AAOS Bulletin - December, 2005

Gladden scholarships encourage diversity

Awards enable recipients to attend AAOS Board Preparation and Review Course

By Kathleen Misovic

When Shervondalonn R. Brown, MD, took the AAOS Board Preparation and Review Course in March/April 2005, she found it provided an accurate gauge of her progress in studying for Part 1 of the American Board of Orthopaedic Surgery (ABOS) exam.

“I found the course extremely helpful for assessing my strengths and weaknesses,” said Dr. Brown, a fellow specializing in hand and upper extremity surgery at the University of Pittsburgh Medical Center. “And taking the review course in early spring gave me three months to do a study reassessment before I took the exam in July. It allowed me to spend the remainder of my study time focusing on areas where I was weak and pulling back on areas where I was strong.”

Recognizing the importance of mentoring, Bonnie M. Simpson, MD, chair of the JRGOS Mentoring Program, presented Charles H. Epps Jr., MD, with the J. Robert Gladden Society’s Alvin H. Crawford, MD, Mentoring Award at the 2005 AAOS Annual Meeting

Dr. Brown found both the convenient time and the course content beneficial. “Dr. [Frank J.] Frassica, the course director, did an excellent job of organizing the course and making it relevant,” she said. “He assembled a great group of speakers and offered a great review of the pathology component as well.”
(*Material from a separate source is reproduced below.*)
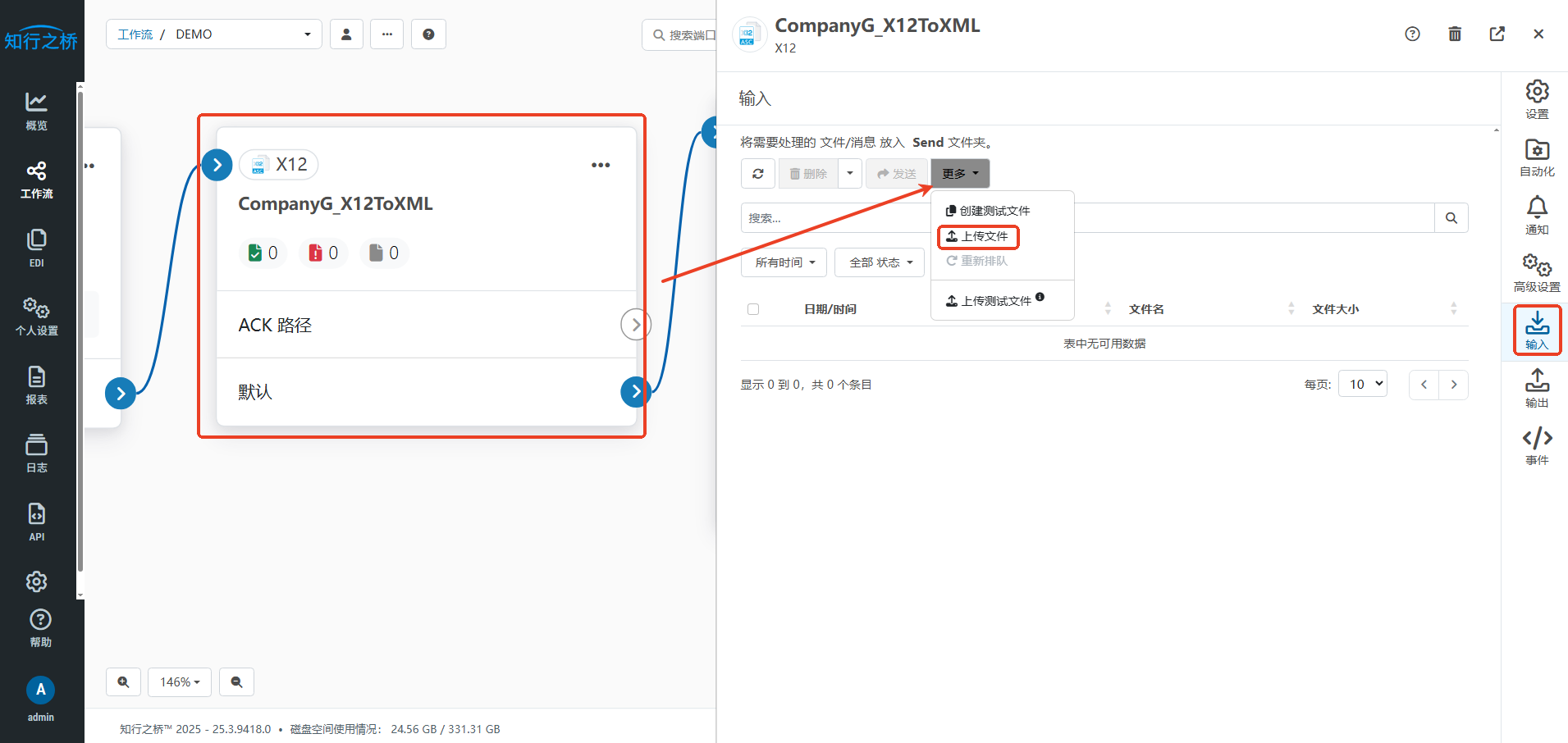Click the trash delete connector icon

point(1454,34)
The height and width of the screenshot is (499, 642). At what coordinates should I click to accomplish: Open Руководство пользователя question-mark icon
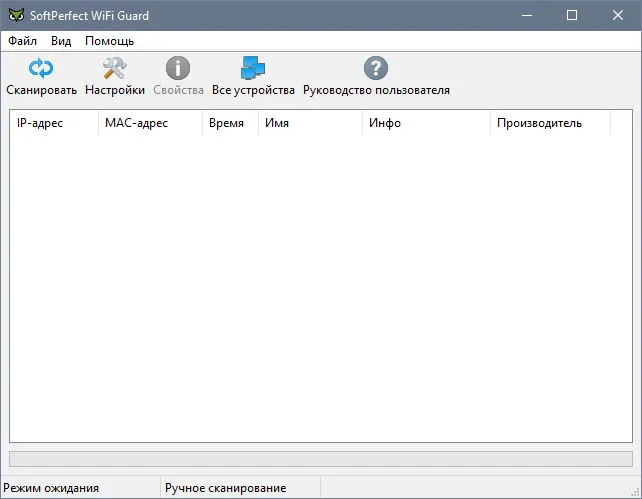tap(375, 68)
Dr. Brown had planned to take a different board preparation course later in the year. But a scholarship from the J. Robert Gladden Orthopaedic Society (JRGOS) enabled her to take the AAOS course.

Dr. Brown was among 10 fifth-year residents and fellows who received the society’s Post Graduate Year 5 (PGY-5) Minority Resident Scholarship last year.

JRGOS will present $1,000 scholarships to 10 more students in 2006. The scholarship must be used toward the AAOS Board Preparation and Review Course registration fee. Residents must pay for their own travel and housing costs.

About JRGOS

The J. Robert Gladden Orthopaedic Society is a multicultural organization designed to meet the needs of minority orthopaedic surgeons and to encourage more medical students to consider a career in orthopaedics. “We hope to stimulate them to see that an orthopaedic career is an obtainable goal and to give them advice on how they can proceed on this career path,” said James A Hill, MD, the society’s president.

The society also aims to advance the ideals of excellent musculoskeletal care for all patients, with particular attention to underserved groups.

The goal of the society’s scholarship program is to prepare residents and fellows for the rigors of the ABOS Part 1 exam, which covers the fundamentals of orthopaedic surgery in basic science, musculoskeletal pathology, pediatric orthopaedics, trauma and orthopaedic specialty areas. It also strives to provide easier access for underrepresented ethnic group residents to the Academy’s new board preparation course, which was offered for the first time in 2005.

The scholarship program

The scholarship program is open to minority medical residents in PGY-5 of an accredited residency program or an orthopaedic fellowship program. Women applicants must be of a minority race.

Applicants may not receive any other funding to attend the course. They must be a member of JRGOS, or recommended by a member.

Dr. Brown has been a member of JRGOS for about two years and participated in its mentoring program. “I joined so I could network with other African-American orthopaedists and find mentors in the field,” she said. “It’s a great way to find orthopaedists who attended the same undergraduate school as you, or who are in the same subspecialty. Without the society, it would be really difficult to find orthopaedists of color who share something in common with you.”

JRGOS is hoping more residents follow Dr. Brown’s lead and join the society. “We believe the scholarship program introduces more residents to our society and broadens our membership base,” said Peggy Wlezien, JRGOS executive director.

The society also believes that making the scholarship available to minority residents for the new AAOS course will assist them in passing the ABOS board and help them to go on to become successful orthopaedic surgeons.

To obtain an application for the PGY-5 Minority Resident Scholarship, contact JRGOS at (847) 698-1633. Completed applications are due Feb. 28, 2006. The course will be held May 31 to June 4, 2006, at the Chicago Marriott Downtown.

Other initiatives

JRGOS sponsors several other initiatives, such as domestic and international traveling fellowships, a mentoring program, and fellow and young clinician scholarships. It will hold its first annual meeting July 6-10, 2006, in Lausanne, Switzerland.